# EXERCISE DIRECTIONS
Pick out each line in the entries below that contains the string "coordinates", and copy those lines out in full.

# DATA SECTION

··········

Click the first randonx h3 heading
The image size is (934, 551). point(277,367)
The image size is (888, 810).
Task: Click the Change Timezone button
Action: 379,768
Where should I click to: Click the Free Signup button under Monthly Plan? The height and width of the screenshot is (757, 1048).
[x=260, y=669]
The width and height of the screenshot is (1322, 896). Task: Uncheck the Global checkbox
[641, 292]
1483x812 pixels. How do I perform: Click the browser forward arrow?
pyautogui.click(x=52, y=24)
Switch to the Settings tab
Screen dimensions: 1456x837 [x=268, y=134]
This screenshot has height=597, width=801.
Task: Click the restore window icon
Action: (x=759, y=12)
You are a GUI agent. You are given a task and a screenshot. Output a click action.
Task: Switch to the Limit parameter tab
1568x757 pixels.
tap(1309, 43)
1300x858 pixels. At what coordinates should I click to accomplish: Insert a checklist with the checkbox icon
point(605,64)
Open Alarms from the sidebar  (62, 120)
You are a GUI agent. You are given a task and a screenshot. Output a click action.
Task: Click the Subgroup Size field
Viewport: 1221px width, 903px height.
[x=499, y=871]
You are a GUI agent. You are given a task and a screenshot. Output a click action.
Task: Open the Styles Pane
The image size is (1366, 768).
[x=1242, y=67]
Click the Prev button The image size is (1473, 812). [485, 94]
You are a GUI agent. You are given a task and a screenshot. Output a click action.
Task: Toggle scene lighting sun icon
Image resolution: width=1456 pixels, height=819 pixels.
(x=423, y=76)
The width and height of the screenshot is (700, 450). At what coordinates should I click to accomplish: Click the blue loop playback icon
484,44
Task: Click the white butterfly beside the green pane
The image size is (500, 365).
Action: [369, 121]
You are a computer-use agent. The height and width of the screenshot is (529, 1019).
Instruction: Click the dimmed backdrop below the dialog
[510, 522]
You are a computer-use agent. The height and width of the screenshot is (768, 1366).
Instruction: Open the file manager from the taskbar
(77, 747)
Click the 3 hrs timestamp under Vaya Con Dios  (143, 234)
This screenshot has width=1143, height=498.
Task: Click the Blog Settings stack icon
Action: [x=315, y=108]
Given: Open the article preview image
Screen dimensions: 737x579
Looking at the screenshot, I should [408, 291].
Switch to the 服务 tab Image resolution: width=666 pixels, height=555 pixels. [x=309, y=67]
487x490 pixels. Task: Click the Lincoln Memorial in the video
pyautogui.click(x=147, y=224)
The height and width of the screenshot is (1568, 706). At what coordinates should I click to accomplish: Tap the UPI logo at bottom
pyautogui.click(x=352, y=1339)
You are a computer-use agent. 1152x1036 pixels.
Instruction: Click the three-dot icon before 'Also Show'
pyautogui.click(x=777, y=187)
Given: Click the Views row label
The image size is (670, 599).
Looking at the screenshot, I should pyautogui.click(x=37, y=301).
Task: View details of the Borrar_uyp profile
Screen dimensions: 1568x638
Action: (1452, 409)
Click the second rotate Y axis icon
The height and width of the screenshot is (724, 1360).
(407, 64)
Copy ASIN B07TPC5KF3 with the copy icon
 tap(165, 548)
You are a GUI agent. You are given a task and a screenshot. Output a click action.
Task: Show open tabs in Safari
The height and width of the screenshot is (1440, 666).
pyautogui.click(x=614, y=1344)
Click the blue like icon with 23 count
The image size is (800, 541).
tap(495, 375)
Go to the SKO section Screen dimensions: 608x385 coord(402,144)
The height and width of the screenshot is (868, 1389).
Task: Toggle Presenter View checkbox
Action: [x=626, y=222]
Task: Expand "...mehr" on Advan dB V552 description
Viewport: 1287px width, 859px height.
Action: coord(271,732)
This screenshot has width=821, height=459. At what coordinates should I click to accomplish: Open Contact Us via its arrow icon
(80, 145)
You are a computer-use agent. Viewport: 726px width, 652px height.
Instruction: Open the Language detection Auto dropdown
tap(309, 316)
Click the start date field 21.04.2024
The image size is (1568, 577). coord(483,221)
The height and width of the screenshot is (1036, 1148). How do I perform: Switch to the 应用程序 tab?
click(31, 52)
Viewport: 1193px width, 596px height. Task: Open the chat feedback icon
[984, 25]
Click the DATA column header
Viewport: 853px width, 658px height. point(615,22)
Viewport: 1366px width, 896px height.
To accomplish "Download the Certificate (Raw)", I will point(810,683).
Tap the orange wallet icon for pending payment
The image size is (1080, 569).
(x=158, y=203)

··········

# COMPLETE RESPONSE
1300x858 pixels. At what coordinates should I click to accomplish: Insert a checklist with the checkbox icon
The width and height of the screenshot is (700, 450). At what coordinates should I click to accomplish: Click the blue loop playback icon
The height and width of the screenshot is (1568, 706). At what coordinates should I click to accomplish: Tap the UPI logo at bottom
This screenshot has width=821, height=459. At what coordinates should I click to accomplish: Open Contact Us via its arrow icon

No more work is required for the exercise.